Kyoto Teknoloji Enstitüsü’ndeki araştırmacılar, sinir ağları olarak bilinen hesaplama araçlarını kullanarak tweetlerin ne zaman ve nerede öfke, beklenti, iğrenme, korku, neşe, üzüntü, şaşkınlık veya güven ifade ettiğini belirledi. Londra ve San Francisco’dan yaklaşık 2 milyon coğrafi etiketli tweet’in analizi, insanların restoranlar ve parklar gibi yerlerde daha olumlu duygular ifade ettiğini, ofisler ve spor stadyumlarında ise daha olumsuz duygular ifade ettiğini ortaya koydu. Yeşil ve rekreasyonel alanlar şehir sakinleri için en olumlu duyguları tetiklerken yüzme havuzları, yelken limanları, sahil şeritleri ve tekne rampaları gibi yerlerde sevinç artıyor.

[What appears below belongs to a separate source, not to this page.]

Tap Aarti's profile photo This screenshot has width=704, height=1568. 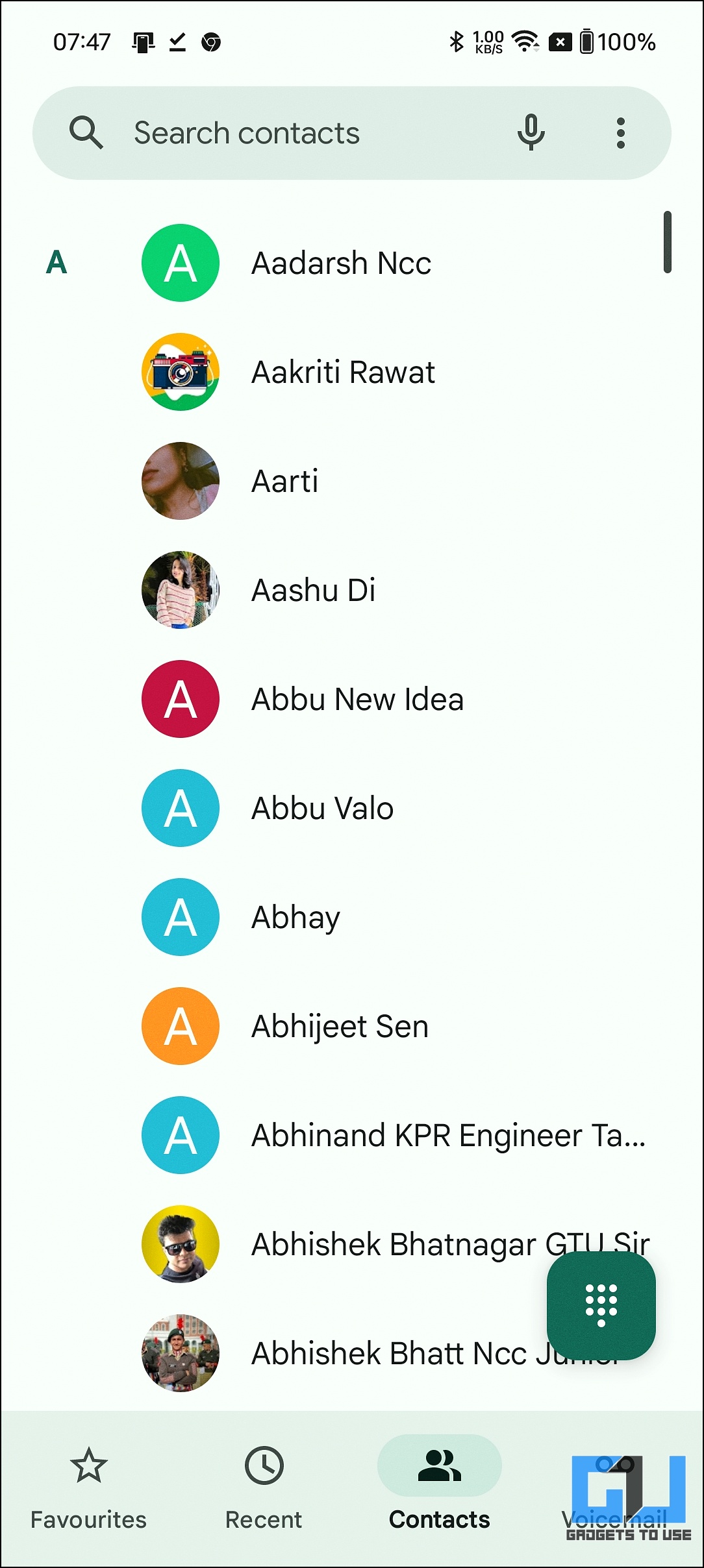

Bekleneceği gibi ulaşım her iki kent için de bir gerilim noktası oluşturuyor. Tren istasyonları, otobüs durakları ve araç trafiğinin sıkışık olduğu köprülerin yakınında atılan tweetler tiksinti ve öfke duygularını yansıtıyor. Ancak son yıllarda, en azından Londra için, duyguların iyileştiği görünüyor. Zira Londra geçtiğimiz yıl toplu taşıma sistemi, ulaşım mesafesi, uygun fiyat, çalışma saatleri, kalabalık ve işe gidip gelme hızları gibi faktörlere dayanarak dünyanın en iyi kentlerinden biri seçildi.
Elbette verilerin bazı sınırları da var. Toplanan tweetlerin tamamı İngilizceydi ve dijital ayak izi küçük olan yerler için bu yöntemin geçerliliği olmayabilir. Yine de kent yaşamının hangi yönlerinin kent sakinlerinin olumlu ya da olumsuz tepkilerine yol açtığını bilmek, transit merkezlerde yapısal değişiklikler ya da daha fazla yeşil alan eklenmesi gibi daha iyi bir kent planlaması için bir çerçeve sağlayabilir.